Si las pilas están sulfatadas, dañadas o con fugas, no deben reutilizarse para manualidades. Solo emplea aquellas que estén en buen estado físico, aunque estén descargadas.
Limpia las pilas con un paño seco. Asegúrate de que no tengan fugas ni corrosión. Si tienen etiquetas de marcas despegadas, puedes quitarlas o lijarlas para dar un acabado más uniforme. Para un acabado más decorativo, puedes pintarlas con spray metálico o pintura acrílica. Deja secar completamente antes de manipularlas.
Corta un tubo de cartón a la altura deseada (unos 10-12 cm). Pega las pilas verticalmente alrededor del tubo hasta cubrir toda su superficie.
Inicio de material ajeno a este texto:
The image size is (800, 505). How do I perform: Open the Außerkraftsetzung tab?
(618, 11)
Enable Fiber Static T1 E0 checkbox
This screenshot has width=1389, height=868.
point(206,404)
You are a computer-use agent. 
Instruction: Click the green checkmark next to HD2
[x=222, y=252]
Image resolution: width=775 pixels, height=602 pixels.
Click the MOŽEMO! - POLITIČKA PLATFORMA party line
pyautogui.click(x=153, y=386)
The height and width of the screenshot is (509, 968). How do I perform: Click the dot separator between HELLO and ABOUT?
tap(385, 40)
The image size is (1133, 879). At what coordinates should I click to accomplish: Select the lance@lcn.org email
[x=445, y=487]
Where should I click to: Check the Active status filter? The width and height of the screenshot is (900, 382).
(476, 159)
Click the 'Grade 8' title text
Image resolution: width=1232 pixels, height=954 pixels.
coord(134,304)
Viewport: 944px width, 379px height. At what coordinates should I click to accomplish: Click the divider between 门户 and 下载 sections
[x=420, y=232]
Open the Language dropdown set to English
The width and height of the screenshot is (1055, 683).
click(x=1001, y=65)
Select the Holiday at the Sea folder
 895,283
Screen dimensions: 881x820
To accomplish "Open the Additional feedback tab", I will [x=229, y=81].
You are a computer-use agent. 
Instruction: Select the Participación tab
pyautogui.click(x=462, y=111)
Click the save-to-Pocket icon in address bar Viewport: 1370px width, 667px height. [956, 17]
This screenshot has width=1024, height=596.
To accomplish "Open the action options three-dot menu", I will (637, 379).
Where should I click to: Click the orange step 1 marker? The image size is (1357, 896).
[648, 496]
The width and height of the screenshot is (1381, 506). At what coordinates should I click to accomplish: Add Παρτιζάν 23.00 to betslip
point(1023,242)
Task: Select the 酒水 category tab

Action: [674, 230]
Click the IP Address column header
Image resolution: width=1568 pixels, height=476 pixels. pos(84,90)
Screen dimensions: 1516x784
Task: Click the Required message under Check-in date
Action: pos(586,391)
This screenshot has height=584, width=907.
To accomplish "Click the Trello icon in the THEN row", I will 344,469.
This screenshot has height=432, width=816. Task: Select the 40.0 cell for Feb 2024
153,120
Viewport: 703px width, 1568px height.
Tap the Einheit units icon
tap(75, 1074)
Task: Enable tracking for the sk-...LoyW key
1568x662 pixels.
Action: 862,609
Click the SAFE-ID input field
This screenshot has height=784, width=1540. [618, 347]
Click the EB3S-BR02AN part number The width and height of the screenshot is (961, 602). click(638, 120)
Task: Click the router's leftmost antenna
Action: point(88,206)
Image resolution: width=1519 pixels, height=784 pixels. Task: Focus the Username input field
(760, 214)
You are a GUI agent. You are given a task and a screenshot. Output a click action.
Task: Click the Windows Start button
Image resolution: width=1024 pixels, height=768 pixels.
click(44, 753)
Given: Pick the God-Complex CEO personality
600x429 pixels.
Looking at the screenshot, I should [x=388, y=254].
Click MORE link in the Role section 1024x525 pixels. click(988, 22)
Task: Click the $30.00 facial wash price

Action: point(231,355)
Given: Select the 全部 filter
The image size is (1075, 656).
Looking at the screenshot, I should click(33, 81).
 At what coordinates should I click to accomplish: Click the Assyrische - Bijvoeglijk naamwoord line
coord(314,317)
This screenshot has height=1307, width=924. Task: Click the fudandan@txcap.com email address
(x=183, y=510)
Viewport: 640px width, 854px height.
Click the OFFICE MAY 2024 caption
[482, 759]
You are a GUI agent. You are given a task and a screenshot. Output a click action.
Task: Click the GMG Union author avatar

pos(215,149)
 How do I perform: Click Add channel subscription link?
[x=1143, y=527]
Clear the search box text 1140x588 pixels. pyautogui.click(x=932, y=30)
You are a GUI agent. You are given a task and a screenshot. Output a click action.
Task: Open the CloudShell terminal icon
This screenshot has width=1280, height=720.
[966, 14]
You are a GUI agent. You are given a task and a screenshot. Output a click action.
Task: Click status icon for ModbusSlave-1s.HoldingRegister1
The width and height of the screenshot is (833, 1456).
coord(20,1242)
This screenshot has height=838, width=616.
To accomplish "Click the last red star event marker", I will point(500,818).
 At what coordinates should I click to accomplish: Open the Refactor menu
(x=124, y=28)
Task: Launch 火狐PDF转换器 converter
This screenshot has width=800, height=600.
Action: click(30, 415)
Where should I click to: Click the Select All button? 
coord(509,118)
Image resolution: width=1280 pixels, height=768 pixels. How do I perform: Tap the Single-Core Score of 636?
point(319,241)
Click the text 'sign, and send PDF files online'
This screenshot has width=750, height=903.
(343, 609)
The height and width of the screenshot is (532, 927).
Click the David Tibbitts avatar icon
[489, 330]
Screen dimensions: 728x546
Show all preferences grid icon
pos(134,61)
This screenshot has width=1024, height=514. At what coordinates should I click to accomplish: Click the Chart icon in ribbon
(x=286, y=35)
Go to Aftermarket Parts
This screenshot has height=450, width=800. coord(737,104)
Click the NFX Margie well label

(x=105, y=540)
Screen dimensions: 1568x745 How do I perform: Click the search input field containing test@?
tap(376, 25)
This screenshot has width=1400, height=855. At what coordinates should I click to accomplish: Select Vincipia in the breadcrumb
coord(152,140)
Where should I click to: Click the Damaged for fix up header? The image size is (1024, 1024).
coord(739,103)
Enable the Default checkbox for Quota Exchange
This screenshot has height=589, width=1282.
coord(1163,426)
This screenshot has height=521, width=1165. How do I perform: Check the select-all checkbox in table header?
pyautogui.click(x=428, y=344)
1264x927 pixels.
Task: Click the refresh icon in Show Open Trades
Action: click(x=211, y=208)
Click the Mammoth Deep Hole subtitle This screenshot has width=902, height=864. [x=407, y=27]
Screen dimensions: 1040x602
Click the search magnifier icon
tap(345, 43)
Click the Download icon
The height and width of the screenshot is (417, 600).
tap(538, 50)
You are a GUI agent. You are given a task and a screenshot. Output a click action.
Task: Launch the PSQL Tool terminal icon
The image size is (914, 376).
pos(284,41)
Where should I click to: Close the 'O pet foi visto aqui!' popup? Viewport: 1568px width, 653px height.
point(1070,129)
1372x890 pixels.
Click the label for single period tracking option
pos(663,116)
Esto creará una especie de “muro cilíndrico metálico”. Pega la base de cartón o madera en la parte inferior del tubo para formar el fondo del porta-lápices. Asegúrate de que quede estable y centrado. Una vez armado y pintado, puedes aplicar barniz en spray para proteger y sellar el acabado.
Las pilas sin uso en casa pueden representar mucho más que residuos electrónicos. Con creatividad y responsabilidad, puedes transformarlas en decoraciones originales.